Abstract: TH-PO0061
In Times of Crisis: Delayed Diagnosis of Scleroderma Renal Crisis in Limited Systemic Sclerosis
Session Information
- AKI: Pathogenesis and Disease Mechanisms
November 06, 2025 | Location: Exhibit Hall, Convention Center
Abstract Time: 10:00 AM - 12:00 PM
Category: Acute Kidney Injury
- 102 AKI: Clinical, Outcomes, and Trials
Authors
- Saldivar, Klarissa A., University of the Incarnate Word, San Antonio, Texas, United States
- Khan, Umar, University of the Incarnate Word, San Antonio, Texas, United States
- Senthilrajan, Ashwin Kumar, University of the Incarnate Word, San Antonio, Texas, United States
- Zavala, Julio Paolo, University of the Incarnate Word, San Antonio, Texas, United States
- Cardenas, Armando Tomas, University of the Incarnate Word, San Antonio, Texas, United States
Introduction
Scleroderma renal crisis (SRC) is a rare, life-threatening complication of systemic sclerosis (SSc) with a much lower prevalence in limited cutaneous SSc (lcSSc) (1-2%) compared to diffuse cutaneous SSc (dcSSc) (5-14%). This case report focuses on the unique aspects of SRC in patients with lcSSc and the challenges of diagnosis.
Case Description
A 63-year-old female with a PMH of HTN, hypothyroidism, and Raynaud's phenomenon presented with worsening fatigue, dyspnea, and weight loss over two months. Review of symptoms was positive for nausea, vomiting, and joint pain. Physical exam was significant for crackles in bilateral lung fields and lower extremity edema.
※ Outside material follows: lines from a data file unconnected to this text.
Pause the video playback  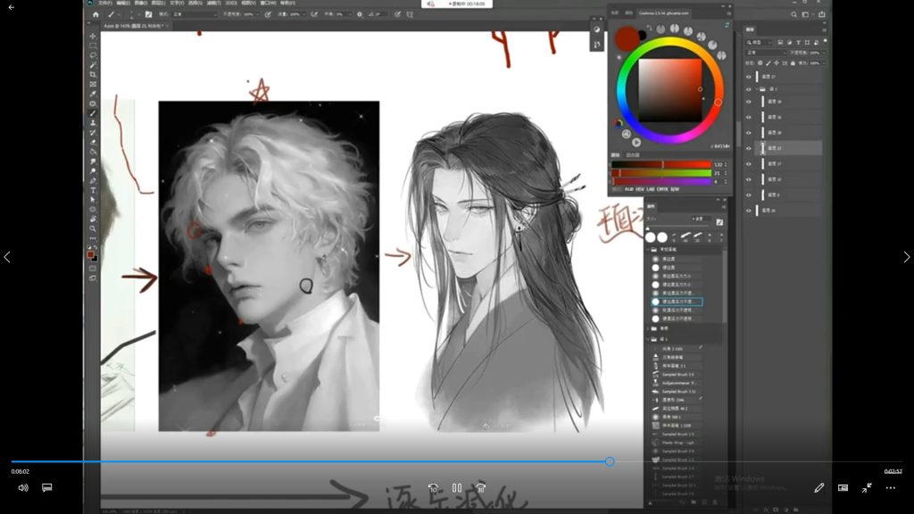[x=456, y=488]
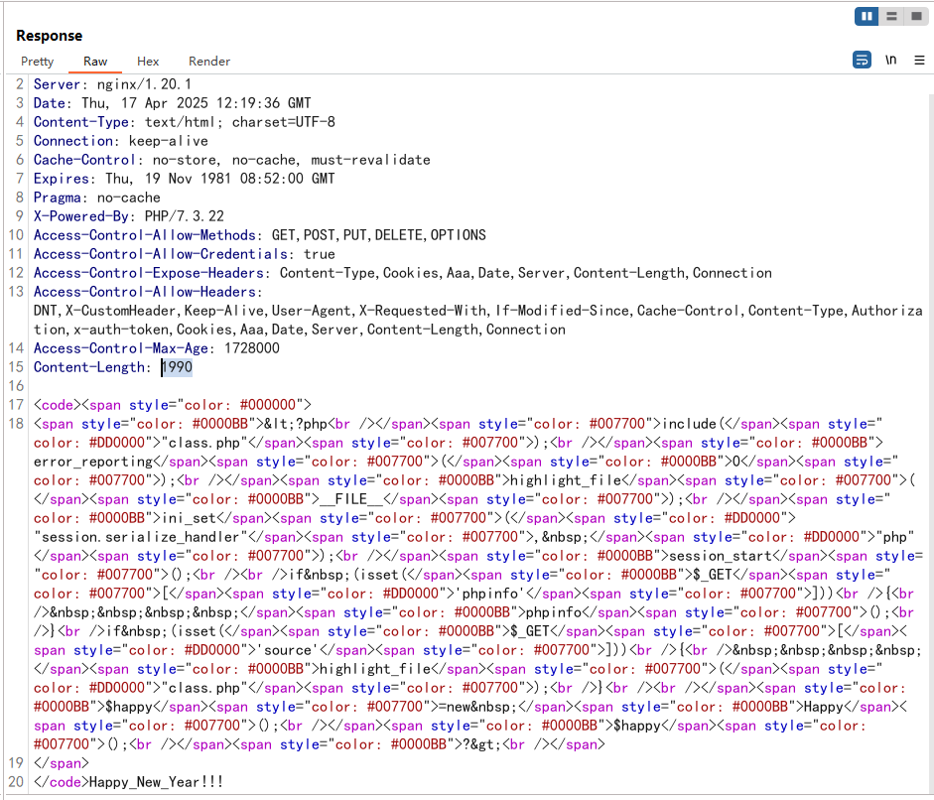Open the response options hamburger menu

point(917,61)
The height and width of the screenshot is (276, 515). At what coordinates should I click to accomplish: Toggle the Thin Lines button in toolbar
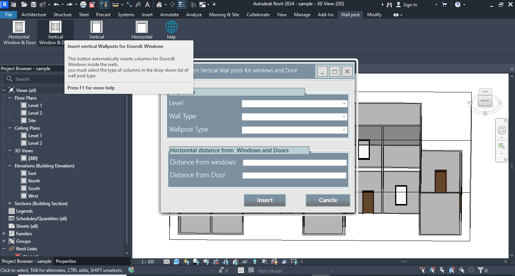pos(181,5)
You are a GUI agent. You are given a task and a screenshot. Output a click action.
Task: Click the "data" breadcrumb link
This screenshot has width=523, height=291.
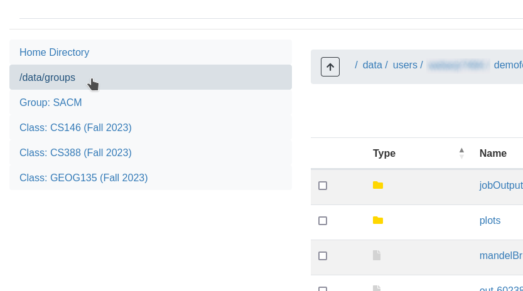(x=372, y=65)
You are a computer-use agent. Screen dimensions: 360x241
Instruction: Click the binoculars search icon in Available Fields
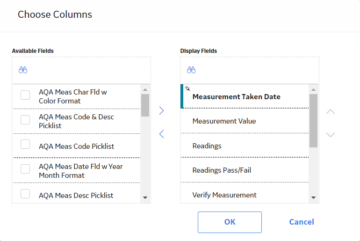(x=23, y=70)
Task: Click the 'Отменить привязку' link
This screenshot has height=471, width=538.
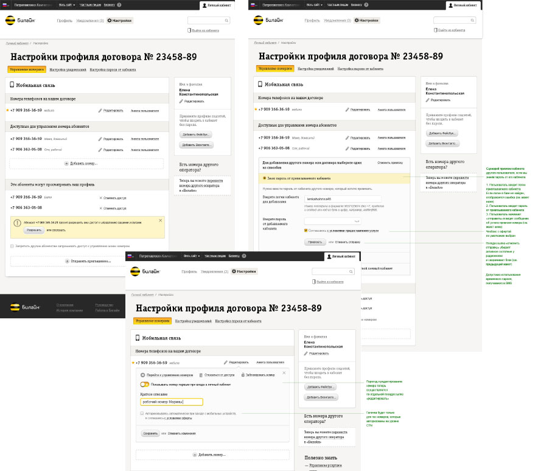Action: (390, 163)
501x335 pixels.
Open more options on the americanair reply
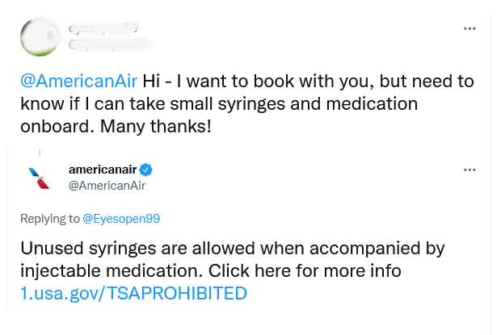pyautogui.click(x=469, y=170)
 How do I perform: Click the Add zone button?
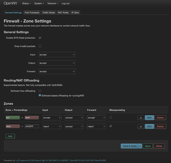[x=10, y=136]
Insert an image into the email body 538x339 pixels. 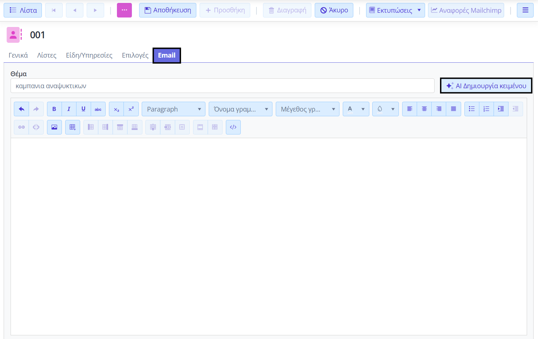coord(54,127)
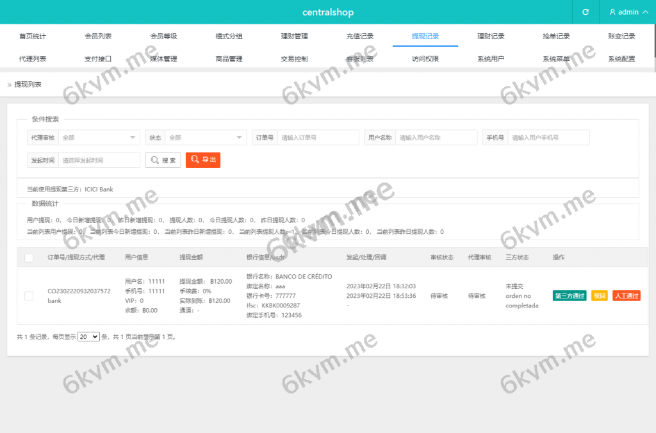Toggle the select-all checkbox in table header

[x=29, y=257]
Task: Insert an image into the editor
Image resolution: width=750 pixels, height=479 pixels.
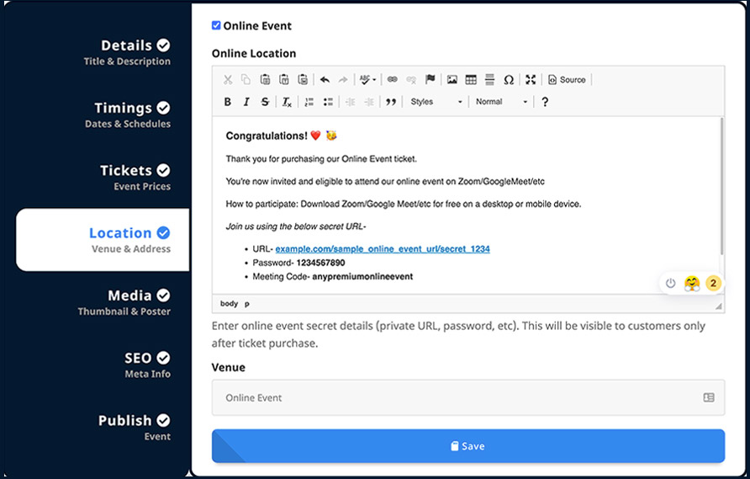Action: click(x=452, y=79)
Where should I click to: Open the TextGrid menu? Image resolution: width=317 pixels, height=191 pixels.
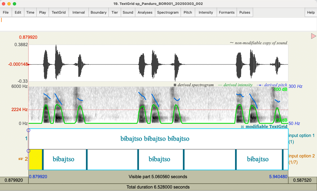click(x=58, y=12)
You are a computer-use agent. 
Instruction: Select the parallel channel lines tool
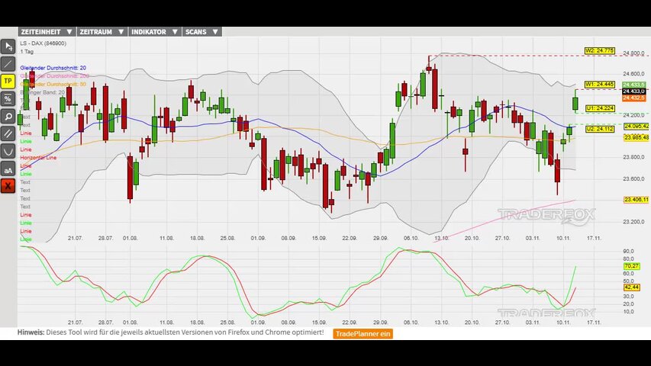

Vitals were significant for blood pressure of 170/76. Labs showed hemoglobin of 6.5 g/dL, platelet count of 83,000 mcL, and creatinine of 1.04 mg/dL. Anemia workup was suggestive of hemolytic anemia. Peripheral smear showed occasional schistocytes suggesting a microangiopathic process. Imaging showed moderate sized pericardial effusion, bilateral pleural effusions, and interstitial lung changes. Autoimmune etiology was suspected; workup was positive for antinuclear antibody (1:160) and anti-centromere antibody. Diagnosis of lcSSc (CREST syndrome) was made and patient was started on mycophenolate 500 mg BID. Acute kidney injury was noted on day 4 of admission with progressively worsening renal function. Renal biopsy confirmed acute thrombotic microangiopathy. Patient was diagnosed with SRC and started on Captopril, eventually requiring long-term hemodialysis.
Discussion
In lcSSc, there is a milder and more gradual disease course which can obscure the early signs of SRC making a timely diagnosis challenging. Despite its rarity in lcSSc, SRC should always be considered when any manifestation is present because of its high mortality/morbidity if not treated promptly. Over 50% of SRC patients require renal replacement therapy, as seen in this case. Thus, here we highlight the risk of delayed SRC diagnosis and reinforce the need for early recognition to prevent irreversible outcomes such as the need for chronic hemodialysis.